• Task directions:
A line belongs in the answer if it contains "button"; copy every such line from the entries below.

• Records provided:
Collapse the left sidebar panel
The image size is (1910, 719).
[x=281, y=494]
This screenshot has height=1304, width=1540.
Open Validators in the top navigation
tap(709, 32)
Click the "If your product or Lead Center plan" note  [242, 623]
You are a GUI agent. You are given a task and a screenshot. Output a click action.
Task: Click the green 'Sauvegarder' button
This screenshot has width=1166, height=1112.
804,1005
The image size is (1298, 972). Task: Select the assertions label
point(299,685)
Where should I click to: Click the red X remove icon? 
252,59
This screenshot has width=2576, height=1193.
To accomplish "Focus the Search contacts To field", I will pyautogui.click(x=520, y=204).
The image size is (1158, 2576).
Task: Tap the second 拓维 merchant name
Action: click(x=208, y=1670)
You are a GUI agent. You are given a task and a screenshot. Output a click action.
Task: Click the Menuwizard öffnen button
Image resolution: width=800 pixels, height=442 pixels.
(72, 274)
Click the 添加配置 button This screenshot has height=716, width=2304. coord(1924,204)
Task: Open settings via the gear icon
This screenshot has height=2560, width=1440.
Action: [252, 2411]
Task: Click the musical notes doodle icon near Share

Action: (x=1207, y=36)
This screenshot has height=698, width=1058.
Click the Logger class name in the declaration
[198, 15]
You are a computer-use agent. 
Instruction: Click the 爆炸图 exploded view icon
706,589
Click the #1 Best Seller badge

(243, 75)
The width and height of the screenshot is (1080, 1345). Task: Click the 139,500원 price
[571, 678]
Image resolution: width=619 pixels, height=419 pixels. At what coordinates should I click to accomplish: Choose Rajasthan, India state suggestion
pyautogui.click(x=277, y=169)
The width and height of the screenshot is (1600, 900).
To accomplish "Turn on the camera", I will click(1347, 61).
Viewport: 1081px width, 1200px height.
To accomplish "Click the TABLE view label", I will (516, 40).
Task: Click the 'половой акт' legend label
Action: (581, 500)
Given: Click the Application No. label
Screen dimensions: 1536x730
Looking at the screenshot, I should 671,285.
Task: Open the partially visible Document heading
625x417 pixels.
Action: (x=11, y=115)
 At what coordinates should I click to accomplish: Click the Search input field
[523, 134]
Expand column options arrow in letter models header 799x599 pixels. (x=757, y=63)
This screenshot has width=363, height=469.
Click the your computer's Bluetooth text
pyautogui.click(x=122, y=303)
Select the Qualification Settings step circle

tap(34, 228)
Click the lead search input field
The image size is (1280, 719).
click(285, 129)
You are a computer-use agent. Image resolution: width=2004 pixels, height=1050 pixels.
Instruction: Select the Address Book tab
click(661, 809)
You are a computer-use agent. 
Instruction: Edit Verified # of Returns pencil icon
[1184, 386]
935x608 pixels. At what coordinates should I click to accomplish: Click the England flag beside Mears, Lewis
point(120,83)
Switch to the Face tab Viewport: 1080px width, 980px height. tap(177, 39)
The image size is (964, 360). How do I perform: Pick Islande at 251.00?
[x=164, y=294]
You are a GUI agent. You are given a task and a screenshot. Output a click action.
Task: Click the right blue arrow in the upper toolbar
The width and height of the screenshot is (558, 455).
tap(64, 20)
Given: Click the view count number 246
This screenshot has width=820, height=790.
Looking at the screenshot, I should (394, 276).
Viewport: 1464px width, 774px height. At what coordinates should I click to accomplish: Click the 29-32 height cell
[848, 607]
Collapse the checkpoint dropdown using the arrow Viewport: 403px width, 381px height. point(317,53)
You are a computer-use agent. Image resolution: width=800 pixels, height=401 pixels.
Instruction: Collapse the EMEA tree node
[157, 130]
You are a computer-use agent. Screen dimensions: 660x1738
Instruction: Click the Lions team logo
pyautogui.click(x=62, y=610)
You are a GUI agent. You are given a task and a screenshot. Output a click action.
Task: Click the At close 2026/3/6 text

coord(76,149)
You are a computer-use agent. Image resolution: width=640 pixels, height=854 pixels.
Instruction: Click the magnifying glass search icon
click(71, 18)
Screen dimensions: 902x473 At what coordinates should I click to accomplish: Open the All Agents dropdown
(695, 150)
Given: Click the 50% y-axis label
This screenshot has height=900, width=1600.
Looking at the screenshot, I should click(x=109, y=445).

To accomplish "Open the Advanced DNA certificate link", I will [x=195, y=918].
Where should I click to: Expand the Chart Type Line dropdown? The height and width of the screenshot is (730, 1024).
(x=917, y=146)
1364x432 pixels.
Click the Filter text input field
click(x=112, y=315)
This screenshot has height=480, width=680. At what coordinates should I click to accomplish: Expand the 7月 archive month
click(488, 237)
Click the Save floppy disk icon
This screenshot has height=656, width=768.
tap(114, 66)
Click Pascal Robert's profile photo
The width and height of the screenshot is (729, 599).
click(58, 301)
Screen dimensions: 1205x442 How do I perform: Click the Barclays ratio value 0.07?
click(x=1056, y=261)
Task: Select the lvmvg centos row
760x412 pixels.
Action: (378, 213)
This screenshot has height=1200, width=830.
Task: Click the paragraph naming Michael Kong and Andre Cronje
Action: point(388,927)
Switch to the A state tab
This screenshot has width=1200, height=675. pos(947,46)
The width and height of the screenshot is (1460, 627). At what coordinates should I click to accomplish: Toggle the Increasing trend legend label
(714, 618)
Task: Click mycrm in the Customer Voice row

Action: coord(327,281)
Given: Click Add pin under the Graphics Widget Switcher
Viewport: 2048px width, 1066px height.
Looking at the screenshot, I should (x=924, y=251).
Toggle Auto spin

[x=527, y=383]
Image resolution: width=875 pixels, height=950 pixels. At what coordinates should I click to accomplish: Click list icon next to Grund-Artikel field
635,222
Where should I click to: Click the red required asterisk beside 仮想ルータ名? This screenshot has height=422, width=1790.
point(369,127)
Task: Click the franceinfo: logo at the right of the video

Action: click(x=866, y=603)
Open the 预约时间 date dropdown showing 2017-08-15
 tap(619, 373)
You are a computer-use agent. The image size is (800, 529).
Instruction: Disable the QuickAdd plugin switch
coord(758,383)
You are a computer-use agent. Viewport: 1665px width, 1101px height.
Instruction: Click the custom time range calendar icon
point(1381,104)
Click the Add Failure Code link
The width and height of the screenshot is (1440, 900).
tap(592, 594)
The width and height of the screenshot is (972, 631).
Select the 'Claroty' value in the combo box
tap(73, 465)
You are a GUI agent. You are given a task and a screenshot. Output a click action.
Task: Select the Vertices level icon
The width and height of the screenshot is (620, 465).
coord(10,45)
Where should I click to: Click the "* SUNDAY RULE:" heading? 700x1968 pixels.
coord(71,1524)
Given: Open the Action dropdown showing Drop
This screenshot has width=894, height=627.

• Exercise output:
Task: Click the green 'Sauvegarder' button
Task: Click the Menuwizard öffnen button
Click the 添加配置 button This screenshot has height=716, width=2304. coord(1924,204)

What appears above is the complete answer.